23/11/2005
Une présentation réalisée par l'Association d'études sur le Moyen Orient d'Amérique du Nord s'est intéressée à la prise de conscience de l'identité amazighe en Afrique du Nord, dont les auteurs affirment qu'elle s'est essentiellement produite dans la période récente.
![]() [File] Une statue en Kabylie rend hommage aux militants du mouvement amazighe |
Lors de la 39ème conférence de l'Association d'études sur le Moyen Orient d'Amérique du Nord, organisée à Washington DC, la question amazighe a été abordée par le professeur Michael J. Willis de l'Université d'Oxford, dans sa présentation intitulée "Un Printemps berbère au Maroc ?: les dimensions politiques de l'identité berbère (amazighe) au Maroc et en Algérie". Il est l'auteur du "Défi islamiste en Algérie" et travaille actuellement à un ouvrage intitulé "Les Politiques comparées au Maghreb".
Alors que la campagne actuelle des Amazighes en faveur de leur identité et de leur reconnaissance est souvent perçue comme le point d'orgue d'un combat de longue date, le professeur Willis estime que le phénomène a des racines plus récentes.
Il fait en particulier référence au "Printemps de Kabylie" de 1980 en Algérie, au cours duquel les manifestations amazighes avaient conduit à l'annulation d'une élection.
Le principal facteur de cette manifestation avait été la tentative algérienne de faire de l'arabe la seule et unique langue dans l'enseignement. L'une des raisons de ce regain d'intérêt des Amazighes pour leur identité propre trouve ses racines dans le "mythe berbère" français. Les Français estimaient que les Amazighes pouvaient être plus "européens" que le reste des Nord-Africains et que leur population se voyait offrir un accès plus large à l'enseignement en français, avec un apprentissage de leur identité propre.

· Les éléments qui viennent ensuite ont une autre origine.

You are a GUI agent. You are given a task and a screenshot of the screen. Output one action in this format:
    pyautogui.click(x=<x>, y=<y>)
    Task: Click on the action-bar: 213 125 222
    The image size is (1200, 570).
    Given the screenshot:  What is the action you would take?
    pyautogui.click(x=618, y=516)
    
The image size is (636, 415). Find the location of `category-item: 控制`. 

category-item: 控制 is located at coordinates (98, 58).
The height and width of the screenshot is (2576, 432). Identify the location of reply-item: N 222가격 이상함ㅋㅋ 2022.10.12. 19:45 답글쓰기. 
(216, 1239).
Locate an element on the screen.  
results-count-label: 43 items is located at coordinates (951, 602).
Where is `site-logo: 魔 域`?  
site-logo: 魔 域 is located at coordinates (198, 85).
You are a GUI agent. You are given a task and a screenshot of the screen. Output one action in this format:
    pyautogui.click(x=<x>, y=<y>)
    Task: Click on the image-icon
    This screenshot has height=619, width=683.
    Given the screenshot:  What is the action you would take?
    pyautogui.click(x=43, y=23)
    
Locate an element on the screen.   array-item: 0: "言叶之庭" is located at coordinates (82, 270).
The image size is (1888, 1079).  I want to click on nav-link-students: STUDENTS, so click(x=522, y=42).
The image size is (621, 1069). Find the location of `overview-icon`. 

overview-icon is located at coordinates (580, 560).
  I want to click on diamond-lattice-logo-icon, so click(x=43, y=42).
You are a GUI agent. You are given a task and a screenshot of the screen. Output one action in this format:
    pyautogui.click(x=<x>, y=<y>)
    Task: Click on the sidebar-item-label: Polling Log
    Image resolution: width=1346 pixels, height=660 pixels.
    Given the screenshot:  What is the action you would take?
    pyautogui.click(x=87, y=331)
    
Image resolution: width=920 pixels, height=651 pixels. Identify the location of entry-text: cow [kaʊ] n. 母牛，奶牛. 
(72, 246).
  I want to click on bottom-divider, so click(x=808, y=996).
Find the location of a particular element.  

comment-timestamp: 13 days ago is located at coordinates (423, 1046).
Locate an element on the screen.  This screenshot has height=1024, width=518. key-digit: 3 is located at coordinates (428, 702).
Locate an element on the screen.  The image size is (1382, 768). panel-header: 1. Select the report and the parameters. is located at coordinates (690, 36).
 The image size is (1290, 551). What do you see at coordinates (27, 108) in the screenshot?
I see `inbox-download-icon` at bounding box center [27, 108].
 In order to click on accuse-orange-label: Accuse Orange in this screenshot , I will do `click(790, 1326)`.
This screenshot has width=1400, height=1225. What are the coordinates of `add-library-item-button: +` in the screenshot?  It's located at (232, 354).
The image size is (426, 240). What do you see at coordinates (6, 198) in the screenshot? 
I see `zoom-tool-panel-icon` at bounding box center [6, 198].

Le mouvement amazighe au Maroc semble concerner plus les citadins éduqués et les expatriés
Le développement naturel de l'identité amazighe se transposa au Maroc, où le mouvement s'est vraisemblablement développé plus tardivement parce que la population amazighe est géographiquement plus disséminée qu'en Algérie. Un autre facteur est que les Amazighes avaient depuis bien longtemps infiltré l'armée et les partis royalistes. Le mouvement amazighe au Maroc semble concerner plus les citadins éduqués et les expatriés que le restant de la population. Les gens ont en effet tendance à voir la nation plus démocratique dans son ensemble, sans qu'un accent particulier ne soit mis sur les Amazighes. Les facteurs qui pourraient conduire les Amazighes marocains à s'affirmer davantage seraient qu'ils commencent à se considérer comme un segment pauvre de la société et que des idées plus radicales soient diffusées par le biais de l'internet.
Alors que le professeur Jonathan Wyrtzen de l'Université de Georgetown note la lente destruction des cultures maghrébines indigènes et leur dilution dans une grande culture arabe au cours du dernier millénaire, il estime que l'identité amazighe plonge ses racines dans la période 1930 à 1939.
Un célèbre historien français voyait le Maroc comme un endroit peuplé par des Arabes urbains et des Amazighes ruraux. Ses conclusions avaient conduit la France à publier les "Décrets berbères".
Le coeur de ces décrets était une quasi partition du Maroc en deux sphères, amazighe et arabe. Les Français répandirent l'idée que les Amazighes pouvaient être subversifs, tandis que de nombreux Marocains les considéraient comme les héros de luttes ancestrales.
Les nationalistes marocains furent découragés par le partage du pays, en particulier par l'idée que les Amazighes pouvaient ne pas prêter allégeance au sultan. Une prière du latif fut dite dans les mosquées de tout le pays en faveur de l'unité.
Alors que le déclenchement de la seconde Guerre mondiale allait mettre un terme à l'impulsion des mouvements nationalistes, la séparation entre les diverses identités mise au point par les Français pourrait bien avoir planté le décor de l'émergence de l'identité amazighe à laquelle nous assistons aujourd'hui.